## [Questions]
A - Reproduce the passage of the road-trip advice thread between "It definitely always" and "over the country.", inclusive.
B - Say whether each statement agrees with the road-trip advice thread, answering yes or no and quoting the deciding words: (i) The commenter recommending AAA says it lobbies for train tracks over asphalt. (ii) The comment about analog maps was posted at 9:06 AM on March 26, 2010. (iii) AAA offices will supply maps for every state a member wants to travel in.
C - Answer these questions from the road-trip advice thread:
(i) Who posted the comment at 9:02 AM?
(ii) What two reasons are given for carrying analog maps and directions?
(iii) Where does AAA give its members discounts?

## [Text shown]
----
More importantly, make sure you have XM Radio or a good MP3 collection or similar. Some of those stretches will be totally Sans Radio--oh wait, maybe radio is too old school for you too? :)
posted by DetonatedManiac at 9:02 AM on March 26, 2010

It definitely always makes sense to have analog maps and analog directions with you when you are on long haul trips. Electronics break and things run out of battery.
posted by mmascolino at 9:06 AM on March 26, 2010

There is this organization called AAA. If you are a car owner, they are a very useful organization to be a member of (and yes I know they lobby for asphalt over train tracks, but they have also saved my ass and prevented many near-disasters in my life and I am still loyal to them).

If you go to one of their offices, they will give you maps for every state you want to travel in. They will make hand-held trip routes for the way you want to go. They will even rescue you if you break down in the middle of nowhere or get a flat tire and your spare is flat too. They will also give you discounts at hotels and motels all over the country.
----
## [Record excerpts]
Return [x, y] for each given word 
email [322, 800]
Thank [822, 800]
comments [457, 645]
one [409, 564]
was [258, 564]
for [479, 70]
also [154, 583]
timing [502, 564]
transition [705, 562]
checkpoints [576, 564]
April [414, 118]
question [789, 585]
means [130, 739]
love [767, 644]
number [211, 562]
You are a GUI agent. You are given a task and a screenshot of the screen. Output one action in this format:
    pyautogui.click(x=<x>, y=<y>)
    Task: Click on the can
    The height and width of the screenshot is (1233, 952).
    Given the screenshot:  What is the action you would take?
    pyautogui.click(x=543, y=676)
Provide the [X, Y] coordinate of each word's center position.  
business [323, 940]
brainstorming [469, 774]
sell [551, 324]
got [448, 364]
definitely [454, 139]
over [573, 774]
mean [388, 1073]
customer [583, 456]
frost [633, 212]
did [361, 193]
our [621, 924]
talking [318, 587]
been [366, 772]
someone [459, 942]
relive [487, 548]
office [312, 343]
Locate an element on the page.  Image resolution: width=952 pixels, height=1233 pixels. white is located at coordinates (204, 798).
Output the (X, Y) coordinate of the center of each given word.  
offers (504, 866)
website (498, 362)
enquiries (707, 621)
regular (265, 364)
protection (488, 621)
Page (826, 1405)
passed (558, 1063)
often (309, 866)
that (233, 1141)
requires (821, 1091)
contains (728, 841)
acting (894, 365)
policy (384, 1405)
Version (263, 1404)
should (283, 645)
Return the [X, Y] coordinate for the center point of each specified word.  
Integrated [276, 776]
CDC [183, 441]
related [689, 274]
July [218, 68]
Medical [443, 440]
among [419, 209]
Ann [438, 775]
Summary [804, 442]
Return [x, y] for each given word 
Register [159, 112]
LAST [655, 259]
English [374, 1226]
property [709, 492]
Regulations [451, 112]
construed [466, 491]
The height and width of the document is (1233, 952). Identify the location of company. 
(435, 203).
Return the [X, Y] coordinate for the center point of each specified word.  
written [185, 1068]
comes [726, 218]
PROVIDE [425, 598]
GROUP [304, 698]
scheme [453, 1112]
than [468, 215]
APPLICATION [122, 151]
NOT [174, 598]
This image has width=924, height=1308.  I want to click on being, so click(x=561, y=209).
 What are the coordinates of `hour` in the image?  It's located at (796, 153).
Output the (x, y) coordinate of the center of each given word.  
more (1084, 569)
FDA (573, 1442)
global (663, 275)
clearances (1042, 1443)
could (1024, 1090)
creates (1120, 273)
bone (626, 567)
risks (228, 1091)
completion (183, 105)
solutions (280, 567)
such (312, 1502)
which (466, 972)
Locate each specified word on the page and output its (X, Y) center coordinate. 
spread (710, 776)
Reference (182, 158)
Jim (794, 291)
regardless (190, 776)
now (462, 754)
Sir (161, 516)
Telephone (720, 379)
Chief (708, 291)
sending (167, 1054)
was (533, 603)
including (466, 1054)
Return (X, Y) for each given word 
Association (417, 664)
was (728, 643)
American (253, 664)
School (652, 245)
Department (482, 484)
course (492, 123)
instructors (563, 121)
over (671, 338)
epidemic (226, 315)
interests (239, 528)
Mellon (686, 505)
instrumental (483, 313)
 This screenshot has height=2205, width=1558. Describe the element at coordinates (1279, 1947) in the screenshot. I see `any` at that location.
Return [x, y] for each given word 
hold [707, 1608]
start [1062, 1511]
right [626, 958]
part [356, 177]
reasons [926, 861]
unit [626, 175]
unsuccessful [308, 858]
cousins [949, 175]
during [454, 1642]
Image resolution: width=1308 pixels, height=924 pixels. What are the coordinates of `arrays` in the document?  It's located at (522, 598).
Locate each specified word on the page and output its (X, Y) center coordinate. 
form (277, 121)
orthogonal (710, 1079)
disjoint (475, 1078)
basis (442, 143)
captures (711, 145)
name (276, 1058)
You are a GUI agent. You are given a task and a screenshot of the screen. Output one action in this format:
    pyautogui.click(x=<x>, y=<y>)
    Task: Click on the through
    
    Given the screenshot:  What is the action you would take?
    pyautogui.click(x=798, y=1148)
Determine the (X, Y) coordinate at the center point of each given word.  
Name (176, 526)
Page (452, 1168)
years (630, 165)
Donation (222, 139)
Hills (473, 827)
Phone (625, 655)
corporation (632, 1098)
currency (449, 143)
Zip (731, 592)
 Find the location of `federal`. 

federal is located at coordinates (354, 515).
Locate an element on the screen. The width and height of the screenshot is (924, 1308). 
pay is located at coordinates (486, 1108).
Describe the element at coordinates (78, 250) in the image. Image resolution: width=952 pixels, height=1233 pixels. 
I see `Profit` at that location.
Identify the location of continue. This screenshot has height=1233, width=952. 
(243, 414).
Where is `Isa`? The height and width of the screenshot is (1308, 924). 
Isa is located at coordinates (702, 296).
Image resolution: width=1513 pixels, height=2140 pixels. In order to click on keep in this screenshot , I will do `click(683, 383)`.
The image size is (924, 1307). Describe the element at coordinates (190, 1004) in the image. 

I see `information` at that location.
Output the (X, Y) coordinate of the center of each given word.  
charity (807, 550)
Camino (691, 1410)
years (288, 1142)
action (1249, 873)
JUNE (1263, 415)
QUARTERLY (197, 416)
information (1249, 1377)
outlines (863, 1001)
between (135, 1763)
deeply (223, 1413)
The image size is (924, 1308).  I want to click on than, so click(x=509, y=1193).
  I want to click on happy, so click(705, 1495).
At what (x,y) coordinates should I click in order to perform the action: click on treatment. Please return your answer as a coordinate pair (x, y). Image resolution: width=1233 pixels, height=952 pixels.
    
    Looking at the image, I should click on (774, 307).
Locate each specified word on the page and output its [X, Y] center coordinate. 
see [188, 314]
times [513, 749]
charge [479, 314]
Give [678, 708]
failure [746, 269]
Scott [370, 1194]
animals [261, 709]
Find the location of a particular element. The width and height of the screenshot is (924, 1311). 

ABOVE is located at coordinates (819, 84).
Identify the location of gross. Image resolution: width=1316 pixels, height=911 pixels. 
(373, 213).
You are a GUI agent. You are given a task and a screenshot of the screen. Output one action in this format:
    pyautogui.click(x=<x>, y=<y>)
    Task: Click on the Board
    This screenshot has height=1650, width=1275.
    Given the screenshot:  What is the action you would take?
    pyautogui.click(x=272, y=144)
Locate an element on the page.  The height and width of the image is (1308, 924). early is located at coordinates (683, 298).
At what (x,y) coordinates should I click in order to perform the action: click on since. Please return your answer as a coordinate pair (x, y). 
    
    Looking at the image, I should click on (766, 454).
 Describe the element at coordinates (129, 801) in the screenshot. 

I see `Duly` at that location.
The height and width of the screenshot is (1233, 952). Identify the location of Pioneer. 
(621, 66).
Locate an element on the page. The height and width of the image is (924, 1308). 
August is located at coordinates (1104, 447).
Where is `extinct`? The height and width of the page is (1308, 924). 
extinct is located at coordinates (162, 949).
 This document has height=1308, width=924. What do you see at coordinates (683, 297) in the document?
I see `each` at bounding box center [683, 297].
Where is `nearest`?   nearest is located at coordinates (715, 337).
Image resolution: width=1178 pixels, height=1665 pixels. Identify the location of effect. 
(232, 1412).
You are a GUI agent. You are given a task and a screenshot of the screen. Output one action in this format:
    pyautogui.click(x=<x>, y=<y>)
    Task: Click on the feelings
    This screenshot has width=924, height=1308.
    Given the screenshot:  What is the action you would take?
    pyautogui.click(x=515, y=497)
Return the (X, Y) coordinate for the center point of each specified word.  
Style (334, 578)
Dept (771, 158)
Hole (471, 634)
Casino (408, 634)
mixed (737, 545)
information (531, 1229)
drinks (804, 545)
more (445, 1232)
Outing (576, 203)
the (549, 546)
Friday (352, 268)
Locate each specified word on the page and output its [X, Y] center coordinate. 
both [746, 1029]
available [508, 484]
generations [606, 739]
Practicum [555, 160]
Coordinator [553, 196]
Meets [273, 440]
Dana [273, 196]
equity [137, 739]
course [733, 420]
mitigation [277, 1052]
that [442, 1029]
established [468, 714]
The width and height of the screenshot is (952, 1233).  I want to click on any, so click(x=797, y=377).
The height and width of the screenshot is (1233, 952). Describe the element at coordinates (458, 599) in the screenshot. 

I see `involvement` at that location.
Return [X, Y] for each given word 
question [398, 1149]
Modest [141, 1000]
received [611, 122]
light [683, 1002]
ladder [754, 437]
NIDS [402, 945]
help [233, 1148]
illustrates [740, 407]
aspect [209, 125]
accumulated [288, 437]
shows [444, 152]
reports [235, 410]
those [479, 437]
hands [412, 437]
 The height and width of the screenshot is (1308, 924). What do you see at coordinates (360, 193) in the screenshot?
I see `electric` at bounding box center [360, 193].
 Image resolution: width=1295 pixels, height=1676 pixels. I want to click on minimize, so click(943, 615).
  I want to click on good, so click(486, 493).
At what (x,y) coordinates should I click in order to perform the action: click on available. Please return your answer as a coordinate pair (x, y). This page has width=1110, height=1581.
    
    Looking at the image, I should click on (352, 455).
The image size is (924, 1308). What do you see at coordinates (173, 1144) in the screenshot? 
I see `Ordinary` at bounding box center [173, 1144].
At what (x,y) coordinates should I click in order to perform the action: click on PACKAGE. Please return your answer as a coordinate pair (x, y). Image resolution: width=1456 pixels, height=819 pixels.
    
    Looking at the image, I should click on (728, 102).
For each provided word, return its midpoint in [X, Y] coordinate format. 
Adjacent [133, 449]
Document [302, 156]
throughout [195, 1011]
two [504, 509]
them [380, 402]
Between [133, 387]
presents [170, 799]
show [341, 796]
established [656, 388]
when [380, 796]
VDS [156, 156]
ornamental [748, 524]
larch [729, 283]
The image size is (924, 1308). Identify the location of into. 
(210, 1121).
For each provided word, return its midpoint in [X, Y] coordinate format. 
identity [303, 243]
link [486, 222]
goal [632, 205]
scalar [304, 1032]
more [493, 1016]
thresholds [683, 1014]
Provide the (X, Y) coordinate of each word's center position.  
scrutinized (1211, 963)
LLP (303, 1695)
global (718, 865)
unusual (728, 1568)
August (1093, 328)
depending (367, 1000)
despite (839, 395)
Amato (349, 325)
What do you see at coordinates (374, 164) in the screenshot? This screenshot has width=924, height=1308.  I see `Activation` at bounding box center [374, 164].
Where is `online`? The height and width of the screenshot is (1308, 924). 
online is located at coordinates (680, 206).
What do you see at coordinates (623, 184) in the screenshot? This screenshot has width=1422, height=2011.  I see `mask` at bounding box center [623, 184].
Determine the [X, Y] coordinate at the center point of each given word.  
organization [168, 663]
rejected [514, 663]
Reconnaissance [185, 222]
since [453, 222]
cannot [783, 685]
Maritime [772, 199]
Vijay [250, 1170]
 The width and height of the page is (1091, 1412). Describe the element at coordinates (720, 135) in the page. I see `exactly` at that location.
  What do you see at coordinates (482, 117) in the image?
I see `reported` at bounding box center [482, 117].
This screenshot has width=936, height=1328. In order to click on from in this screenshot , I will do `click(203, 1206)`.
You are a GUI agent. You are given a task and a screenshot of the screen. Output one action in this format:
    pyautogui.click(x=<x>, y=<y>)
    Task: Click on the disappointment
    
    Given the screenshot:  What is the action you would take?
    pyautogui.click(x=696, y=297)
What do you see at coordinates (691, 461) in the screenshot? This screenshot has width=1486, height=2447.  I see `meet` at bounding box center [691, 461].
----
## [Exercise answers]
A -
It definitely always makes sense to have analog maps and analog directions with you when you are on long haul trips. Electronics break and things run out of battery.
posted by mmascolino at 9:06 AM on March 26, 2010

There is this organization called AAA. If you are a car owner, they are a very useful organization to be a member of (and yes I know they lobby for asphalt over train tracks, but they have also saved my ass and prevented many near-disasters in my life and I am still loyal to them).

If you go to one of their offices, they will give you maps for every state you want to travel in. They will make hand-held trip routes for the way you want to go. They will even rescue you if you break down in the middle of nowhere or get a flat tire and your spare is flat too. They will also give you discounts at hotels and motels all over the country.

B -
(i) No: "they lobby for asphalt over train tracks"
(ii) Yes: "posted by mmascolino at 9:06 AM on March 26, 2010"
(iii) Yes: "they will give you maps for every state you want to travel in"

C -
(i) DetonatedManiac
(ii) Electronics break, and things run out of battery.
(iii) At hotels and motels all over the country.